Reconciliating Bayesian and frequentist approaches to robustness against outliers
Philippe Gagnon, Alain Desgagné
Abstract
Heavy-tailed models are used as a way to gain robustness against outliers in Bayesian analyses. In frequentist analyses, M-estimators are often employed. In this paper, the two approaches are tentatively reconciled by considering M-estimators as maximum likelihood estimators of heavy-tailed models. From this perspective, it is realized that a fundamental difference exists as frequentists, contrarily to Bayesians, do not require these heavy-tailed models to be proper. For instance, a popular robust estimator in linear regression, Tukey's biweight M-estimator, does not correspond to a proper heavy-tailed model. Thus, a Bayesian practitioner does not have access to the same range of tools as a frequentist practitioner.

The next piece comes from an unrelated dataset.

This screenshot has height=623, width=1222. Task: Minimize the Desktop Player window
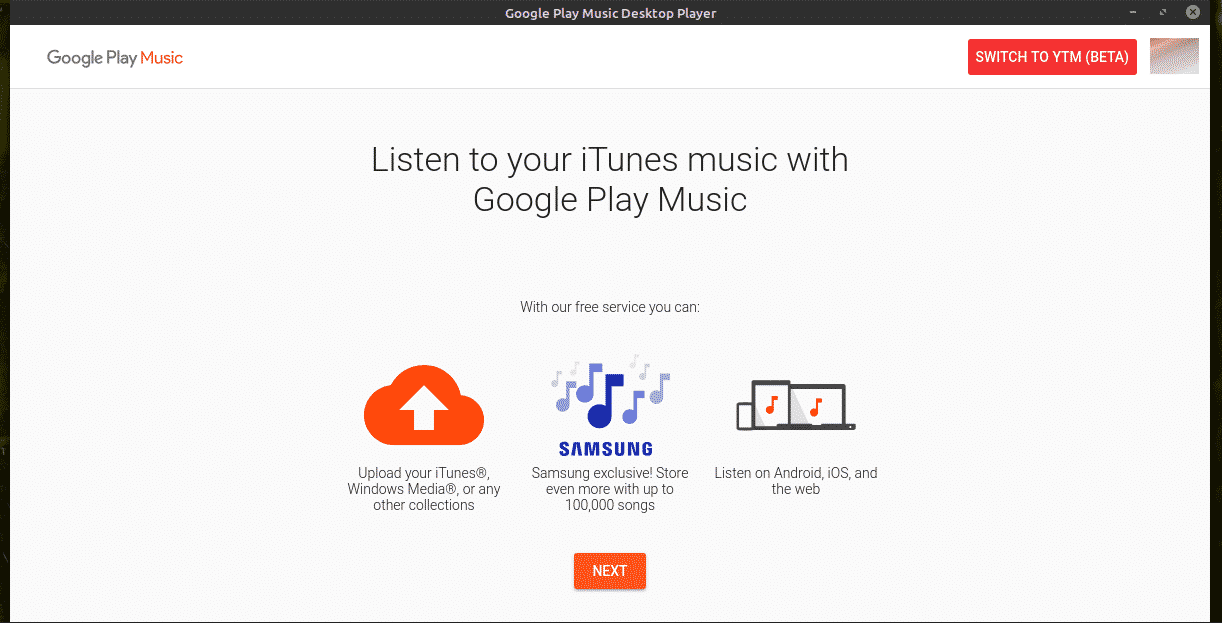[1134, 13]
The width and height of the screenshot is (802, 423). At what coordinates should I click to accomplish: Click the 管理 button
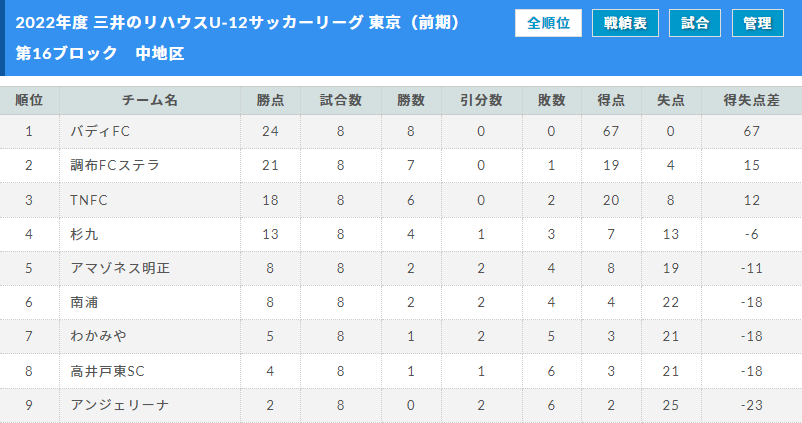pos(758,23)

It is shown through two real-data linear regression analyses that the former may in consequence obtain significantly different estimation results than the latter, where the difference is due to a more pronounced influence by the outliers in the former case. It is highlighted that a way to give these practitioners access to the same range of tools is for the Bayesian to adopt the generalized Bayesian framework of Bissiri et al. (2016) which allows the use of improper models (Jewson and Rossell, 2022), in combination with proper prior distributions yielding proper generalized posterior distributions. A complete reconciliation of the Bayesian and frequentist approaches to robustness is then achieved. An extensive theoretical study of the generalized Bayesian counterpart of Tukey's biweight M-estimator is provided, which includes a robustness characterization result and a Bernstein--von Mises result, the latter allowing to calibrate the generalized posterior distribution for meaningful uncertainty quantification. After adopting the generalized Bayesian framework, the Bayesian practitioner obtains similar results as the frequentist practitioner in the aforementioned examples.